As principais precisões sobre sua lenda são dadas por um famoso hino homérico sobre a Infância de Hermes (vide resumo em RELATO DO MITO GREGO). Não se duvida que estes dados transcrevem com exatidão um antigo cenário sagrado, mostrando em ação os atos do deus recém-nascido. O que é extraordinário é de se atribuir tais façanhas a um bebê. Não se explica também, por outro lado, que um texto, composto em louvor de uma divindade, e ‘que deve ter sido recitado no curso de cerimonias litúrgicas antes de sair ao domínio dos aedos profanos”, tenha podido registrar como maravilhoso tais traços; explica-se ainda menos que um drama ritual anterior tenha podido se compôr de elementos tão bizarros.
Como sintetizar estes empregos e estas figurações díspares? Como se dar conta que esta entidade tão complexa, e quase caótica, tenha se tornado, ao longo do tempo, Hermes Trismegisto, ou seja, o tês vezes grande Hermes, o mestre dos pensamentos transcendentes, o dispensador da luz oculta, o revelador dos segredos iniciáticos, a ponto de Justino o Mártir ter escrito, em uma de suas Apologias (i,22): «Chamamos Jesus–Cristo o Logos; lhe aplicamos a denominação que dais a Hermes».
A multiplicidade de interpretações não fornece a chave dos detalhes míticos essenciais da lenda de Hermes.

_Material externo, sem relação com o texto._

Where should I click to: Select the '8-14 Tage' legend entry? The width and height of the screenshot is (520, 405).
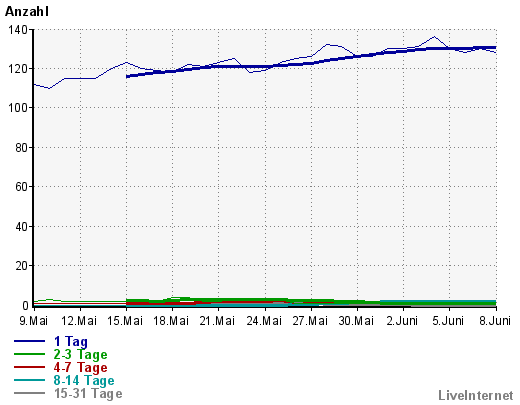84,381
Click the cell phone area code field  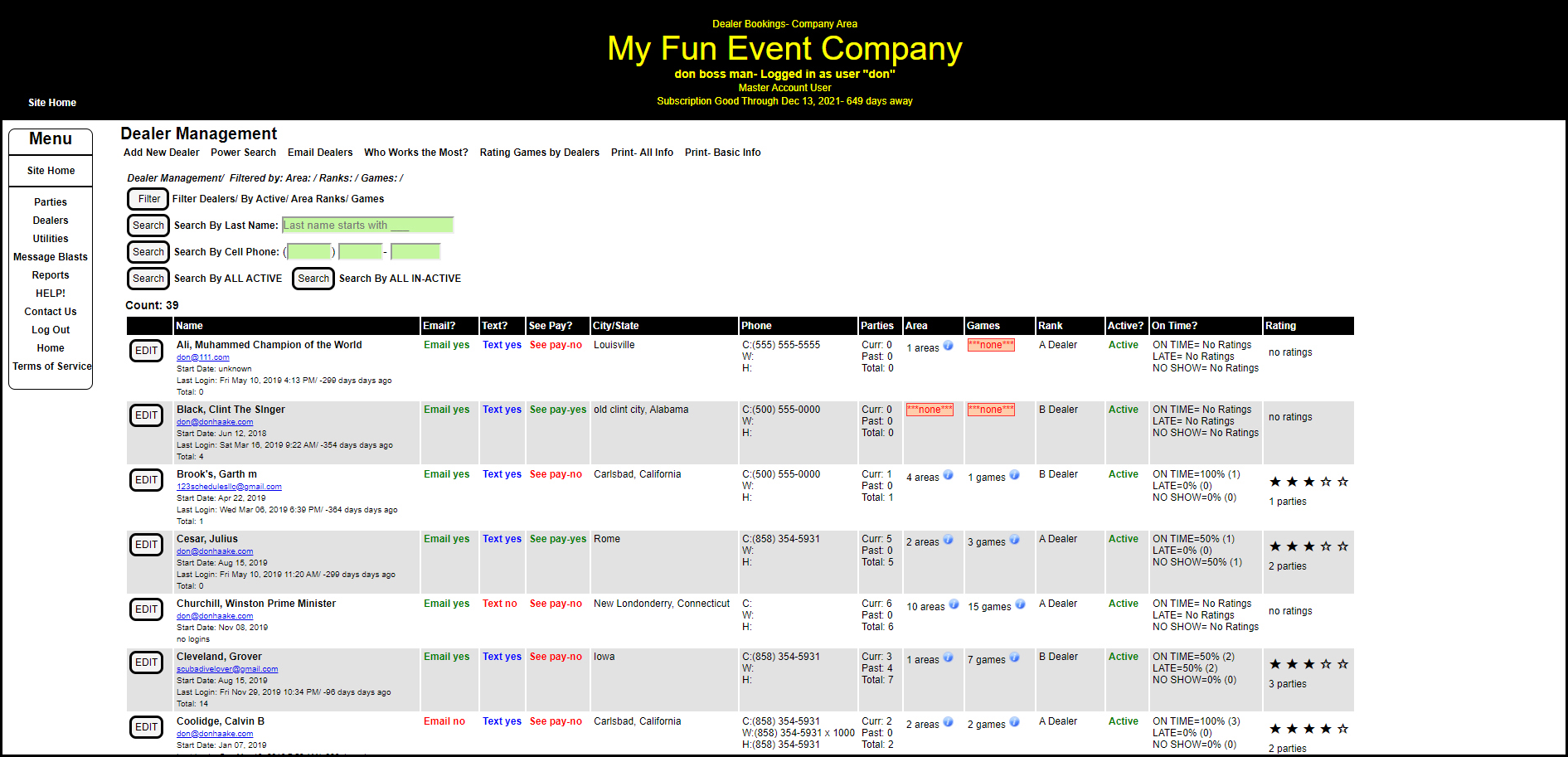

No final das contas se é levado, em meio a tal multiplicidade exegética, à unidade, quando se põe como essência primeira deste deus o conjunto de ritos iniciáticos, de que foi considerado finalmente como o instaurador.
Evoluindo desde prisca era, Hermes permaneceu, até o final de sua carreira, sob a diversidade de suas faces, uma entidade notavelmente coerente. É possível, no entanto, se alcançar alguma clareza quando se emprega judiciosamente o método comparativo sobre os dados mitológicos; o que se pode efetivamente obter pelo reconhecimento do valor profundo, não só religioso mas histórico e sociológico, do que se denomina ainda a Fábula”, considerada como o reino da invenção pura e da fantasia.